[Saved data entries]
┄┄┄┄┄┄┄┄┄┄

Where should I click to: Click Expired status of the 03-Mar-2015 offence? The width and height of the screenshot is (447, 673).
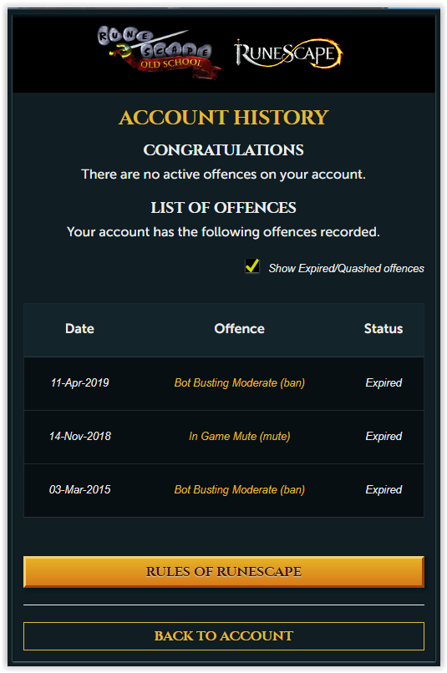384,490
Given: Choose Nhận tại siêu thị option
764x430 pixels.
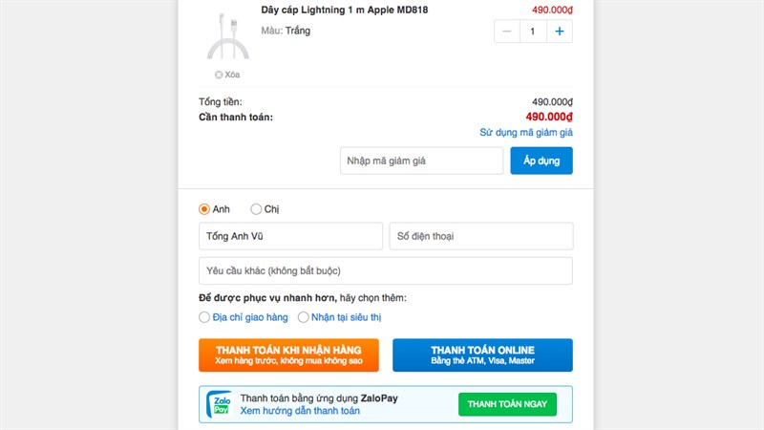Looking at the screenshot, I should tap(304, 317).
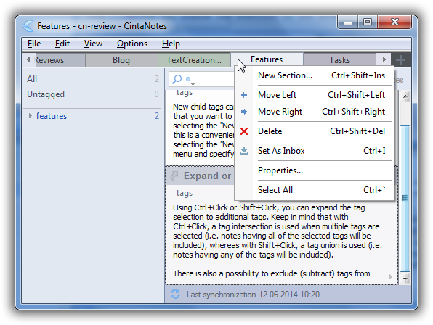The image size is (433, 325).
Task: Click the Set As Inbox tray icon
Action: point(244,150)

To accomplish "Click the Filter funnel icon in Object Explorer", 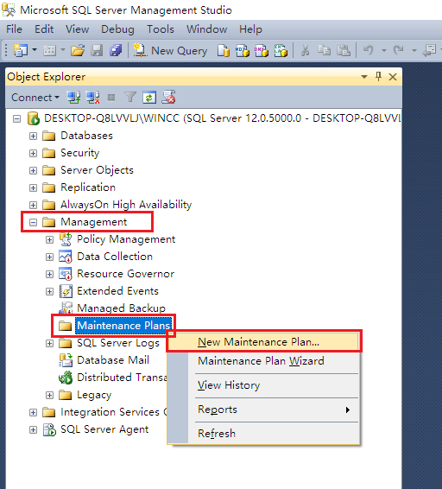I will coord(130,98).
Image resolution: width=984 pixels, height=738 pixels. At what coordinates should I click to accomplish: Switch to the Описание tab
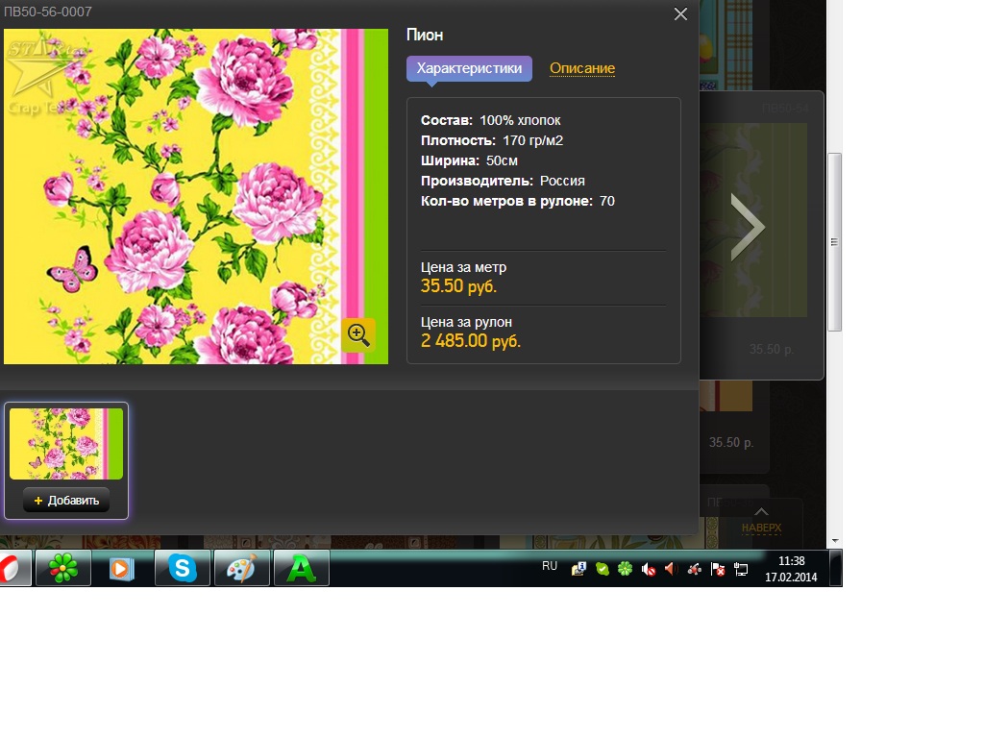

┄┄┄┄┄┄┄┄┄┄

Task statement » Only an exact copy of the lines from the top of the entries through the line with "Given: Choose Nhận tại siêu thị option", both included, should be given, with all pictures omitted.

Answer to this problem »
Where should I click to: Click Expired status of the 03-Mar-2015 offence? The width and height of the screenshot is (447, 673).
384,490
Given: Choose Nhận tại siêu thị option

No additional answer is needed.